- Contents
A Lexicon file contains the transcription of lexical units (typically words) in acoustic units (typically phones). It may also contain assimilation rules. The lexicon file uses as default extension '.lex'( though legacy '.dic' files are commonly used as well). It is stored in a '.spr' file with in the left column the words in the dictionary and in the right column the transcriptions.
- Example
.spr
DATA DICTIONARY
TYPE STRING
UNIT_TYPE PHONEME, YAPA SET
LANGUAGE DUTCH
DIM1 10
#
<sil> #
<gbg> ***
</s> ###
hij [i/I/hE+[j/]]
moet mut
goed Gut
uitkijken @+[jtkE+jk@[n/]/tkE+k@]
voor vor
mistbanken mI[st/z]bANk@[n/]
mistbanken1 [mIstbANk@n/mIzbANk@n/mIstbANk@]
In the above example 'mistbanken1' contains explicitly 3 of the 4 possible pronunciation variants foreseen in the more compact representation in 'mistbanken'.

Supplied information
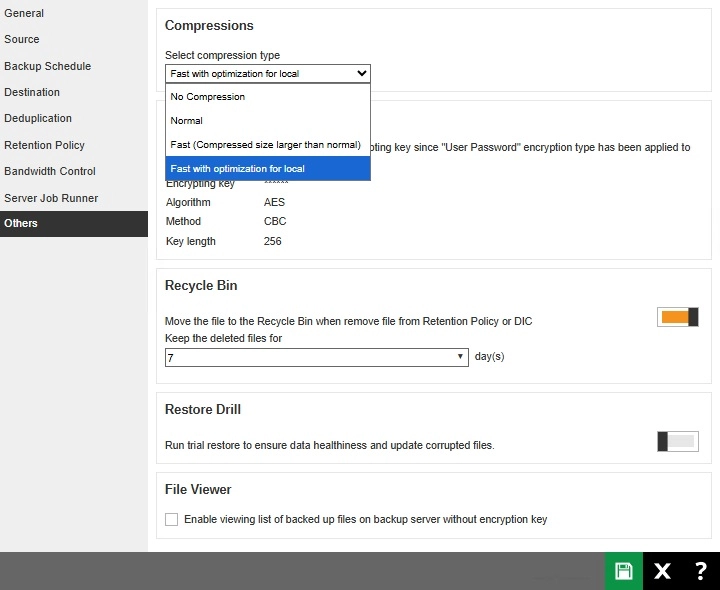Open help with the question mark icon

tap(700, 571)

Aim A
In the description of lexicon files, what default extension does a lexicon file use?
Aim B
Extend the description of lexicon files, picking up after its final sentence.
The lines bear no relation to the description of lexicon files.

Reply A
A lexicon file uses '.lex' as its default extension.

Reply B
- Reserved words
A number of word transcriptions have a reserved or at least recommend usage.
-
<s> for 'sentence start' [is not in the lexicon as it has no acoustic evidence associated with it]
-
</s> for 'sentence end' [SHOULD BE in the lexicon as it requires some evidence]
-
<UNK> for 'unknown word' (also called out-of-vocabulary word or OOV)
-
<PARTIAL> for partially decoded word, i.e. if the decoder could not reach the end state of a word
-
<sil> for 'silence' [recommended, not formally reserved]
-
<gbg> for 'garbage' [recommended, not formally reserved]
- Phonetic Alphabet Rules
-
Phones may be represented by single and/or multiple characters, but the symbols must be chosen so that they can be parsed uniquely from left to right using a greedy algorithm, i.e. the longest phone string that matches is the correct one.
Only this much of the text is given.